La technique des variables instrumentales reste la plus répandue dans les analyses lorsque les données ne permettent pas d’effectuer une randomisation. Cette stratégie s’appuie sur une source de variation exogène pour éliminer le biais d’endogénéité. Hanushek et al. (2003) ont utilisé des valeurs retardées des caractéristiques des pairs comme source de variation exogène pour évaluer l’impact des pairs sur la réussite académique. Les auteurs ont validé le modèle en utilisant des données de panel. Ils ont aussi introduit des effets fixes à plusieurs niveaux (écoles, classes et individus) pour purger l’effet des caractéristiques inobservées au cours de la période d’observation. Les résultats de leur étude ont montré qu’une augmentation d’un point dans la note moyenne en mathématiques des pairs améliore la note des élèves de 0,17. L’approche par effets fixes a été utilisée aussi par Burke et Sass (2006) avec des données sur les écoles publiques de la Floride. Les auteurs ont trouvé dans leurs estimations que les effets sont moins importants lorsque l’effet fixe enseignant est contrôlé.

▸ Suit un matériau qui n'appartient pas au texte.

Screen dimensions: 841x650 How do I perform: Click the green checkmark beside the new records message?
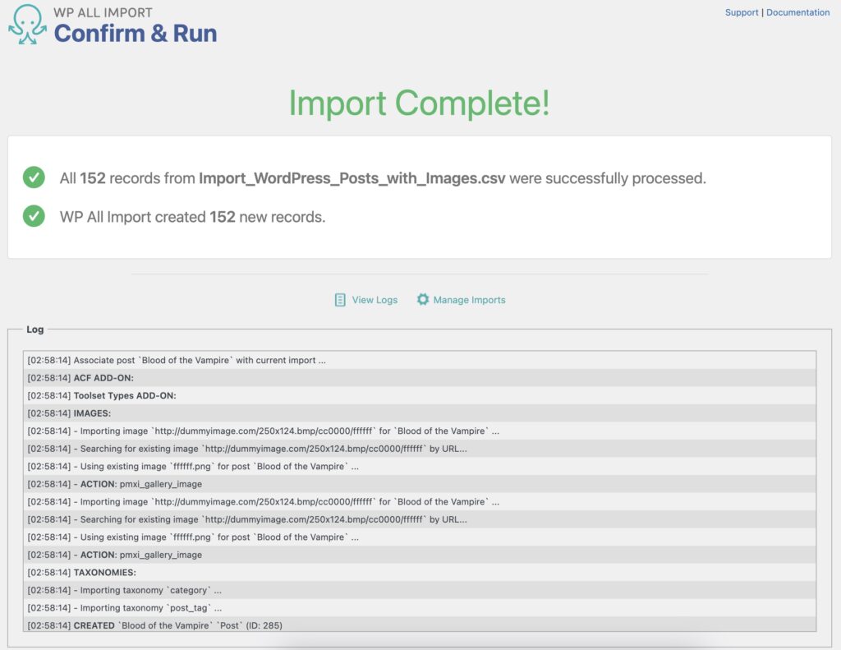point(33,217)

En utilisant les données de santé, Trogdon et al. (2008) utilisent également une combinaison des effets fixes par école et des variables instrumentales pour estimer les effets des pairs sur le poids des adolescents. Ils constatent que l’augmentation d’un point de la moyenne de l’indice de masse corporelle des pairs entraine une augmentation de sa propre masse corporelle de 0,52 point. Utilisant une approche similaire avec le même type de donnés, Renna et al. (2008) trouvent également les effets de pairs positifs de 0,25 point. Cependant, les résultats sont peut-être inconsistants du fait que les instruments pris ad hoc ne sont pas pertinents. Aussi, la non-prise en compte des effets contextuels élimine le problème de réflexion tout en introduisant l’hypothèse d’exclusion restreinte qui n’a pas été testée. Les études de Yakusheva et al. (2014) arrivent également à la conclusion que les effets de pairs en gain de poids sont principalement significatifs parmi les femmes. Cependant, ces auteurs ne sont pas à mesure de tester si ces effets sont une conséquence des habitudes alimentaires.

L’étude conduite par Lee (2007) montre à l’aide d’un modèle linéaire en moyenne qu’on peut différencier les effets s’il y a suffisamment de variations dans la taille des groupes. Ce dernier démontre que l’identification des interactions sociales est possible dans le cadre d’un modèle spatial autorégressif dans un contexte social. Le modèle élaboré permet la présence de caractéristiques non observables dans la structure des groupes qui peuvent être corrélées avec une variable explicative. Les effets fixes de groupes permettent la prise en compte de la présence de tels effets corrélés. Avec ce modèle, Lee (2007) est en mesure de démontrer que l’identification de l’effet endogène séparément de l’effet exogène est possible s’il y a suffisamment de variation dans la taille des différents groupes. Il démontre que ce modèle peut être estimé par la méthode du maximum de vraisemblance conditionnelle ou une méthode de variables instrumentales généralisée.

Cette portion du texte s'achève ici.